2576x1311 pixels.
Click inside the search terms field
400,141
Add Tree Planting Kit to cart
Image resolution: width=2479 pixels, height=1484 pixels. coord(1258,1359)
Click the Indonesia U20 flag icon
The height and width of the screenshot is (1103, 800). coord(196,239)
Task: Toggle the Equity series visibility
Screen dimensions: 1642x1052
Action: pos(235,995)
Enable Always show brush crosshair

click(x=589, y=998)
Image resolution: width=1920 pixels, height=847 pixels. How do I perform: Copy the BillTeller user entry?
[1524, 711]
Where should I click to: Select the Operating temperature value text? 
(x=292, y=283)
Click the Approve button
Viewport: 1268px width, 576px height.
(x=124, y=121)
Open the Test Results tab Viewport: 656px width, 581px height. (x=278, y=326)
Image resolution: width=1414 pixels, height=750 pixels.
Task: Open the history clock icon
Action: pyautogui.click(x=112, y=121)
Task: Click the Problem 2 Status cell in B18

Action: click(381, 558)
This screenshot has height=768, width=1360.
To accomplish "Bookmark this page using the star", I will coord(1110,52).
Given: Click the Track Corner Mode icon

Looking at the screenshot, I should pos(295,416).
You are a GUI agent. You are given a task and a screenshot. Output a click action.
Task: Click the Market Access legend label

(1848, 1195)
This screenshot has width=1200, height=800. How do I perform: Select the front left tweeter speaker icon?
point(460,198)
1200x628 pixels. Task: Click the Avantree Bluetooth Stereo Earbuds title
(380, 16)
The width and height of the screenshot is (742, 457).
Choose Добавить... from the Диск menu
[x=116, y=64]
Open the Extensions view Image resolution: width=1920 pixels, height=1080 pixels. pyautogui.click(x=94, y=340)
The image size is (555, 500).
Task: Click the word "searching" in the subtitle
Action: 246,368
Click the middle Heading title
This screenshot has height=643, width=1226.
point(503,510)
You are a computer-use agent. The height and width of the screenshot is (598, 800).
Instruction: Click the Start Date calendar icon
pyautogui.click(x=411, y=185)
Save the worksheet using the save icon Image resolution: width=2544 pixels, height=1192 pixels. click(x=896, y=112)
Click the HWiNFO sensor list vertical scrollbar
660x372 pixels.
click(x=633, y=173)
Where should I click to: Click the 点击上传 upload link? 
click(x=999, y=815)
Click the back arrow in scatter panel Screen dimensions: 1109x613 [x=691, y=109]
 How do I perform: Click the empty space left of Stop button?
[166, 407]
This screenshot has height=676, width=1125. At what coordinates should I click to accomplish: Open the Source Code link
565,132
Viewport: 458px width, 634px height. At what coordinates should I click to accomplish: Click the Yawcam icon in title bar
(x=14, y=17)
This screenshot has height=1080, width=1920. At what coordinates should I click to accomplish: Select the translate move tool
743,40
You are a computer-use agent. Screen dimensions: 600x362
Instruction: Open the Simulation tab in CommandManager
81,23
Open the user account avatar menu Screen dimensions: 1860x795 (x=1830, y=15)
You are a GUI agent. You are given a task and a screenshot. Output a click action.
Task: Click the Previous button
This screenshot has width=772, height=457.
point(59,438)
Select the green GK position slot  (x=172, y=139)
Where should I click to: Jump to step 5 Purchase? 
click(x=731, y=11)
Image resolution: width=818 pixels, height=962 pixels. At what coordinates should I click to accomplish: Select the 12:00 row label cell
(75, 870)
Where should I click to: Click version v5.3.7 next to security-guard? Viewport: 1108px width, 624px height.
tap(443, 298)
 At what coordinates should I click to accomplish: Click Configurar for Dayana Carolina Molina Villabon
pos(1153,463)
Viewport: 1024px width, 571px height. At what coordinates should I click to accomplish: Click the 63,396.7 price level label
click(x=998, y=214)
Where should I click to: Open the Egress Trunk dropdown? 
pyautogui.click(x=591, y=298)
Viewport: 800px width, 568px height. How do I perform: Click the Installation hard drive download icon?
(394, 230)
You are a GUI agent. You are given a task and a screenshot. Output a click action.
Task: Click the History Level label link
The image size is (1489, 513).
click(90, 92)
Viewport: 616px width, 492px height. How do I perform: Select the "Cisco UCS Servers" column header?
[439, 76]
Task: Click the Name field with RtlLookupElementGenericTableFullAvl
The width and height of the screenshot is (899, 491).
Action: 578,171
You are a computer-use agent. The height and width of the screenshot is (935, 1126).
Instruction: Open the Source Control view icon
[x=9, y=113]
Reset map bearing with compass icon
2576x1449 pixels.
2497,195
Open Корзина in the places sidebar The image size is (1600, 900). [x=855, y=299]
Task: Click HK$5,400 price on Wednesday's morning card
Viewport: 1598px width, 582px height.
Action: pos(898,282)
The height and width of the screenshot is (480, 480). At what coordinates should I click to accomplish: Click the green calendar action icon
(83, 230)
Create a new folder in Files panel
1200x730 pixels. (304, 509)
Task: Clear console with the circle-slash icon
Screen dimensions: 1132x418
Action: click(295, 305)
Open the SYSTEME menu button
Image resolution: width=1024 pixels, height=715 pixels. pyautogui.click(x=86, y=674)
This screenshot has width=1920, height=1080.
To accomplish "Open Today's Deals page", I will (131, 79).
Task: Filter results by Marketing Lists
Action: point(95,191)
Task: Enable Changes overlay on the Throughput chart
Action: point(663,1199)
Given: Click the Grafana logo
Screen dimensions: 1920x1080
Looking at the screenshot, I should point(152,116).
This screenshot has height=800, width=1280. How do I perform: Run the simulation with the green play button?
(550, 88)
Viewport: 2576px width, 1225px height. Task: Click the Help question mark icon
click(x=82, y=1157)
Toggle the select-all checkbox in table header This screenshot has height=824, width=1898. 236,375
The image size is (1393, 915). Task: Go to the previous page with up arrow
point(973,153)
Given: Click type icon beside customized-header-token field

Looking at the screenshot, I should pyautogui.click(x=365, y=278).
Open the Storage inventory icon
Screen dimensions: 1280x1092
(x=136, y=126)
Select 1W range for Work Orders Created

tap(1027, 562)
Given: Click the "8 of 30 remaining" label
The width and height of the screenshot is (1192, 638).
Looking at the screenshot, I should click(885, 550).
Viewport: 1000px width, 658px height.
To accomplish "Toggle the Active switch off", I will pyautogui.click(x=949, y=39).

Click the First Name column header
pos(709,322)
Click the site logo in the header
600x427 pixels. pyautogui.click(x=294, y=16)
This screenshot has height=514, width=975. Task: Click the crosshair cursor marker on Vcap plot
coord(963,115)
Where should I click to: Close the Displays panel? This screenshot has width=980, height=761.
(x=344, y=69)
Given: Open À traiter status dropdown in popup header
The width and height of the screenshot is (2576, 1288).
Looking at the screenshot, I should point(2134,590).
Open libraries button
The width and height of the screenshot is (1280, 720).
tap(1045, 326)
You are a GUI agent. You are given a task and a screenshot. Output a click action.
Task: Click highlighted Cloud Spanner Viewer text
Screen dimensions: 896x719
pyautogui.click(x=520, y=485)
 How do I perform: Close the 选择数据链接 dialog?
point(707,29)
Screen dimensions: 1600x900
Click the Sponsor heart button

━━━━━━

EXERCISE BRIEF :: Please reproduce all of the entries above, line for line, with no changes.

FULL RESPONSE ::
2576x1311 pixels.
Click inside the search terms field
400,141
Add Tree Planting Kit to cart
Image resolution: width=2479 pixels, height=1484 pixels. coord(1258,1359)
Click the Indonesia U20 flag icon
The height and width of the screenshot is (1103, 800). coord(196,239)
Task: Toggle the Equity series visibility
Screen dimensions: 1642x1052
Action: pos(235,995)
Enable Always show brush crosshair

click(x=589, y=998)
Image resolution: width=1920 pixels, height=847 pixels. How do I perform: Copy the BillTeller user entry?
[1524, 711]
Where should I click to: Select the Operating temperature value text? 
(x=292, y=283)
Click the Approve button
Viewport: 1268px width, 576px height.
(x=124, y=121)
Open the Test Results tab Viewport: 656px width, 581px height. (x=278, y=326)
Image resolution: width=1414 pixels, height=750 pixels.
Task: Open the history clock icon
Action: pyautogui.click(x=112, y=121)
Task: Click the Problem 2 Status cell in B18

Action: click(381, 558)
This screenshot has height=768, width=1360.
To accomplish "Bookmark this page using the star", I will coord(1110,52).
Given: Click the Track Corner Mode icon

Looking at the screenshot, I should pos(295,416).
You are a GUI agent. You are given a task and a screenshot. Output a click action.
Task: Click the Market Access legend label

(1848, 1195)
This screenshot has width=1200, height=800. How do I perform: Select the front left tweeter speaker icon?
point(460,198)
1200x628 pixels. Task: Click the Avantree Bluetooth Stereo Earbuds title
(380, 16)
The width and height of the screenshot is (742, 457).
Choose Добавить... from the Диск menu
[x=116, y=64]
Open the Extensions view Image resolution: width=1920 pixels, height=1080 pixels. pyautogui.click(x=94, y=340)
The image size is (555, 500).
Task: Click the word "searching" in the subtitle
Action: 246,368
Click the middle Heading title
This screenshot has height=643, width=1226.
point(503,510)
You are a computer-use agent. The height and width of the screenshot is (598, 800).
Instruction: Click the Start Date calendar icon
pyautogui.click(x=411, y=185)
Save the worksheet using the save icon Image resolution: width=2544 pixels, height=1192 pixels. click(x=896, y=112)
Click the HWiNFO sensor list vertical scrollbar
660x372 pixels.
click(x=633, y=173)
Where should I click to: Click the 点击上传 upload link? 
click(x=999, y=815)
Click the back arrow in scatter panel Screen dimensions: 1109x613 [x=691, y=109]
 How do I perform: Click the empty space left of Stop button?
[166, 407]
This screenshot has height=676, width=1125. At what coordinates should I click to accomplish: Open the Source Code link
565,132
Viewport: 458px width, 634px height. At what coordinates should I click to accomplish: Click the Yawcam icon in title bar
(x=14, y=17)
This screenshot has height=1080, width=1920. At what coordinates should I click to accomplish: Select the translate move tool
743,40
You are a computer-use agent. Screen dimensions: 600x362
Instruction: Open the Simulation tab in CommandManager
81,23
Open the user account avatar menu Screen dimensions: 1860x795 (x=1830, y=15)
You are a GUI agent. You are given a task and a screenshot. Output a click action.
Task: Click the Previous button
This screenshot has width=772, height=457.
point(59,438)
Select the green GK position slot  (x=172, y=139)
Where should I click to: Jump to step 5 Purchase? 
click(x=731, y=11)
Image resolution: width=818 pixels, height=962 pixels. At what coordinates should I click to accomplish: Select the 12:00 row label cell
(75, 870)
Where should I click to: Click version v5.3.7 next to security-guard? Viewport: 1108px width, 624px height.
tap(443, 298)
 At what coordinates should I click to accomplish: Click Configurar for Dayana Carolina Molina Villabon
pos(1153,463)
Viewport: 1024px width, 571px height. At what coordinates should I click to accomplish: Click the 63,396.7 price level label
click(x=998, y=214)
Where should I click to: Open the Egress Trunk dropdown? 
pyautogui.click(x=591, y=298)
Viewport: 800px width, 568px height. How do I perform: Click the Installation hard drive download icon?
(394, 230)
You are a GUI agent. You are given a task and a screenshot. Output a click action.
Task: Click the History Level label link
The image size is (1489, 513).
click(90, 92)
Viewport: 616px width, 492px height. How do I perform: Select the "Cisco UCS Servers" column header?
[439, 76]
Task: Click the Name field with RtlLookupElementGenericTableFullAvl
The width and height of the screenshot is (899, 491).
Action: 578,171
You are a computer-use agent. The height and width of the screenshot is (935, 1126).
Instruction: Open the Source Control view icon
[x=9, y=113]
Reset map bearing with compass icon
2576x1449 pixels.
2497,195
Open Корзина in the places sidebar The image size is (1600, 900). [x=855, y=299]
Task: Click HK$5,400 price on Wednesday's morning card
Viewport: 1598px width, 582px height.
Action: pos(898,282)
The height and width of the screenshot is (480, 480). At what coordinates should I click to accomplish: Click the green calendar action icon
(83, 230)
Create a new folder in Files panel
1200x730 pixels. (304, 509)
Task: Clear console with the circle-slash icon
Screen dimensions: 1132x418
Action: click(295, 305)
Open the SYSTEME menu button
Image resolution: width=1024 pixels, height=715 pixels. pyautogui.click(x=86, y=674)
This screenshot has width=1920, height=1080.
To accomplish "Open Today's Deals page", I will (131, 79).
Task: Filter results by Marketing Lists
Action: point(95,191)
Task: Enable Changes overlay on the Throughput chart
Action: point(663,1199)
Given: Click the Grafana logo
Screen dimensions: 1920x1080
Looking at the screenshot, I should point(152,116).
This screenshot has height=800, width=1280. How do I perform: Run the simulation with the green play button?
(550, 88)
Viewport: 2576px width, 1225px height. Task: Click the Help question mark icon
click(x=82, y=1157)
Toggle the select-all checkbox in table header This screenshot has height=824, width=1898. 236,375
The image size is (1393, 915). Task: Go to the previous page with up arrow
point(973,153)
Given: Click type icon beside customized-header-token field

Looking at the screenshot, I should pyautogui.click(x=365, y=278).
Open the Storage inventory icon
Screen dimensions: 1280x1092
(x=136, y=126)
Select 1W range for Work Orders Created

tap(1027, 562)
Given: Click the "8 of 30 remaining" label
The width and height of the screenshot is (1192, 638).
Looking at the screenshot, I should click(885, 550).
Viewport: 1000px width, 658px height.
To accomplish "Toggle the Active switch off", I will pyautogui.click(x=949, y=39).

Click the First Name column header
pos(709,322)
Click the site logo in the header
600x427 pixels. pyautogui.click(x=294, y=16)
This screenshot has height=514, width=975. Task: Click the crosshair cursor marker on Vcap plot
coord(963,115)
Where should I click to: Close the Displays panel? This screenshot has width=980, height=761.
(x=344, y=69)
Given: Open À traiter status dropdown in popup header
The width and height of the screenshot is (2576, 1288).
Looking at the screenshot, I should point(2134,590).
Open libraries button
The width and height of the screenshot is (1280, 720).
tap(1045, 326)
You are a GUI agent. You are given a task and a screenshot. Output a click action.
Task: Click highlighted Cloud Spanner Viewer text
Screen dimensions: 896x719
pyautogui.click(x=520, y=485)
 How do I perform: Close the 选择数据链接 dialog?
point(707,29)
Screen dimensions: 1600x900
Click the Sponsor heart button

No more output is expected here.